What this task involves: Print the records below exactly, leaving out nothing.
◆ ◆ ◆ ◆ ◆ ◆ ◆
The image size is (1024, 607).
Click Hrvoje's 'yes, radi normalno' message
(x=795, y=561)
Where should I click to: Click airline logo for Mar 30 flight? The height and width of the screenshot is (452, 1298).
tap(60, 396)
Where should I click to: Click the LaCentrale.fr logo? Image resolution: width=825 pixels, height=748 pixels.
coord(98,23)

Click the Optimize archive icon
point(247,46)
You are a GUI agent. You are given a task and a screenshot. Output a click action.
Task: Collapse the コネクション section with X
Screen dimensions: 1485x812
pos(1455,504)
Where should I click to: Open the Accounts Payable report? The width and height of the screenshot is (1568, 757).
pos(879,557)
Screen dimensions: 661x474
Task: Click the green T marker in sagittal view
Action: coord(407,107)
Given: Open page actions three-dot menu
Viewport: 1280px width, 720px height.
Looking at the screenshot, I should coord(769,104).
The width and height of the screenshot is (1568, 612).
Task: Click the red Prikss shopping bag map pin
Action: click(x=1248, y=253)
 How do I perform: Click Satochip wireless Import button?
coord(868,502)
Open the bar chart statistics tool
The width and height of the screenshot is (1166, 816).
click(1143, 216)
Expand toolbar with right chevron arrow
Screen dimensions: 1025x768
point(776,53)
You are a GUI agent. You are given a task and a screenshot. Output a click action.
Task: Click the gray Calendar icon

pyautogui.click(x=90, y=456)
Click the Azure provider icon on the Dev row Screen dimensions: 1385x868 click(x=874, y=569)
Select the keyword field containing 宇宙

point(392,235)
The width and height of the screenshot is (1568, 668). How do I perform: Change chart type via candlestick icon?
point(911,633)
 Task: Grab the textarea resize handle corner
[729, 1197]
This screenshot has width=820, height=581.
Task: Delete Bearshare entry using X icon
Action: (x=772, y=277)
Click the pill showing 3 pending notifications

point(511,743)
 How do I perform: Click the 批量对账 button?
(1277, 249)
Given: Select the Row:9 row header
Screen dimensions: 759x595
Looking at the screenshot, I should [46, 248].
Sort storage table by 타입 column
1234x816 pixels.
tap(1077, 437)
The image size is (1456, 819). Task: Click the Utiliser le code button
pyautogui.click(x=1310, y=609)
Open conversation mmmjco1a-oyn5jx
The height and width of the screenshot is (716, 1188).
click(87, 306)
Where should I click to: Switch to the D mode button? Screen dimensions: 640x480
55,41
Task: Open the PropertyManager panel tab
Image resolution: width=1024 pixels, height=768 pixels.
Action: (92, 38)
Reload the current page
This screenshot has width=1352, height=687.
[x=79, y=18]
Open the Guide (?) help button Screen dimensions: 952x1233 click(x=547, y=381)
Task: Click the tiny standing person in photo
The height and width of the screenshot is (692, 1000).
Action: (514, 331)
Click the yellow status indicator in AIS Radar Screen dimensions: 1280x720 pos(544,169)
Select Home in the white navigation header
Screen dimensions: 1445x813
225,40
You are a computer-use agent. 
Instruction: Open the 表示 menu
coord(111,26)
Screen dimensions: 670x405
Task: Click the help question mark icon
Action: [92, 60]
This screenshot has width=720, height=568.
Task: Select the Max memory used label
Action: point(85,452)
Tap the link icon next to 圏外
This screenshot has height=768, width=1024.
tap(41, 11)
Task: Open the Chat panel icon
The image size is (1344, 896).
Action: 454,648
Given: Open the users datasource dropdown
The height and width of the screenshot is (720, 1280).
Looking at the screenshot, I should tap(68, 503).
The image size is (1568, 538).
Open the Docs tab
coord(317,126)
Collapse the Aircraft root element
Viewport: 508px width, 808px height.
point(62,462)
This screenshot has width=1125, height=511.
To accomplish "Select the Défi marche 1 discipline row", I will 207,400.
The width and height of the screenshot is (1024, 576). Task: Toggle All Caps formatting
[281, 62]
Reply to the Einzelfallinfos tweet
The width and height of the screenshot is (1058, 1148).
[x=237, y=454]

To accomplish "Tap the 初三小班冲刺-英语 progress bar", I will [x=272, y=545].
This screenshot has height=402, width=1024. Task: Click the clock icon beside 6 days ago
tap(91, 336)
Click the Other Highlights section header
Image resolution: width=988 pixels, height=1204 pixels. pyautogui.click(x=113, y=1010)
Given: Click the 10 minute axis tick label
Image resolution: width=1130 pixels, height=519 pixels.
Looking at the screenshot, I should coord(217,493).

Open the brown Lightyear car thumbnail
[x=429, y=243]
◆ ◆ ◆ ◆ ◆ ◆ ◆
Answer to this task:
The image size is (1024, 607).
Click Hrvoje's 'yes, radi normalno' message
(x=795, y=561)
Where should I click to: Click airline logo for Mar 30 flight? The height and width of the screenshot is (452, 1298).
tap(60, 396)
Where should I click to: Click the LaCentrale.fr logo? Image resolution: width=825 pixels, height=748 pixels.
coord(98,23)

Click the Optimize archive icon
point(247,46)
You are a GUI agent. You are given a task and a screenshot. Output a click action.
Task: Collapse the コネクション section with X
Screen dimensions: 1485x812
pos(1455,504)
Where should I click to: Open the Accounts Payable report? The width and height of the screenshot is (1568, 757).
pos(879,557)
Screen dimensions: 661x474
Task: Click the green T marker in sagittal view
Action: coord(407,107)
Given: Open page actions three-dot menu
Viewport: 1280px width, 720px height.
Looking at the screenshot, I should coord(769,104).
The width and height of the screenshot is (1568, 612).
Task: Click the red Prikss shopping bag map pin
Action: click(x=1248, y=253)
 How do I perform: Click Satochip wireless Import button?
coord(868,502)
Open the bar chart statistics tool
The width and height of the screenshot is (1166, 816).
click(1143, 216)
Expand toolbar with right chevron arrow
Screen dimensions: 1025x768
point(776,53)
You are a GUI agent. You are given a task and a screenshot. Output a click action.
Task: Click the gray Calendar icon

pyautogui.click(x=90, y=456)
Click the Azure provider icon on the Dev row Screen dimensions: 1385x868 click(x=874, y=569)
Select the keyword field containing 宇宙

point(392,235)
The width and height of the screenshot is (1568, 668). How do I perform: Change chart type via candlestick icon?
point(911,633)
 Task: Grab the textarea resize handle corner
[729, 1197]
This screenshot has width=820, height=581.
Task: Delete Bearshare entry using X icon
Action: (x=772, y=277)
Click the pill showing 3 pending notifications

point(511,743)
 How do I perform: Click the 批量对账 button?
(1277, 249)
Given: Select the Row:9 row header
Screen dimensions: 759x595
Looking at the screenshot, I should [46, 248].
Sort storage table by 타입 column
1234x816 pixels.
tap(1077, 437)
The image size is (1456, 819). Task: Click the Utiliser le code button
pyautogui.click(x=1310, y=609)
Open conversation mmmjco1a-oyn5jx
The height and width of the screenshot is (716, 1188).
click(87, 306)
Where should I click to: Switch to the D mode button? Screen dimensions: 640x480
55,41
Task: Open the PropertyManager panel tab
Image resolution: width=1024 pixels, height=768 pixels.
Action: (92, 38)
Reload the current page
This screenshot has width=1352, height=687.
[x=79, y=18]
Open the Guide (?) help button Screen dimensions: 952x1233 click(x=547, y=381)
Task: Click the tiny standing person in photo
The height and width of the screenshot is (692, 1000).
Action: (514, 331)
Click the yellow status indicator in AIS Radar Screen dimensions: 1280x720 pos(544,169)
Select Home in the white navigation header
Screen dimensions: 1445x813
225,40
You are a computer-use agent. 
Instruction: Open the 表示 menu
coord(111,26)
Screen dimensions: 670x405
Task: Click the help question mark icon
Action: [92, 60]
This screenshot has width=720, height=568.
Task: Select the Max memory used label
Action: point(85,452)
Tap the link icon next to 圏外
This screenshot has height=768, width=1024.
tap(41, 11)
Task: Open the Chat panel icon
The image size is (1344, 896).
Action: 454,648
Given: Open the users datasource dropdown
The height and width of the screenshot is (720, 1280).
Looking at the screenshot, I should tap(68, 503).
The image size is (1568, 538).
Open the Docs tab
coord(317,126)
Collapse the Aircraft root element
Viewport: 508px width, 808px height.
point(62,462)
This screenshot has width=1125, height=511.
To accomplish "Select the Défi marche 1 discipline row", I will 207,400.
The width and height of the screenshot is (1024, 576). Task: Toggle All Caps formatting
[281, 62]
Reply to the Einzelfallinfos tweet
The width and height of the screenshot is (1058, 1148).
[x=237, y=454]

To accomplish "Tap the 初三小班冲刺-英语 progress bar", I will [x=272, y=545].
This screenshot has height=402, width=1024. Task: Click the clock icon beside 6 days ago
tap(91, 336)
Click the Other Highlights section header
Image resolution: width=988 pixels, height=1204 pixels. pyautogui.click(x=113, y=1010)
Given: Click the 10 minute axis tick label
Image resolution: width=1130 pixels, height=519 pixels.
Looking at the screenshot, I should coord(217,493).

Open the brown Lightyear car thumbnail
[x=429, y=243]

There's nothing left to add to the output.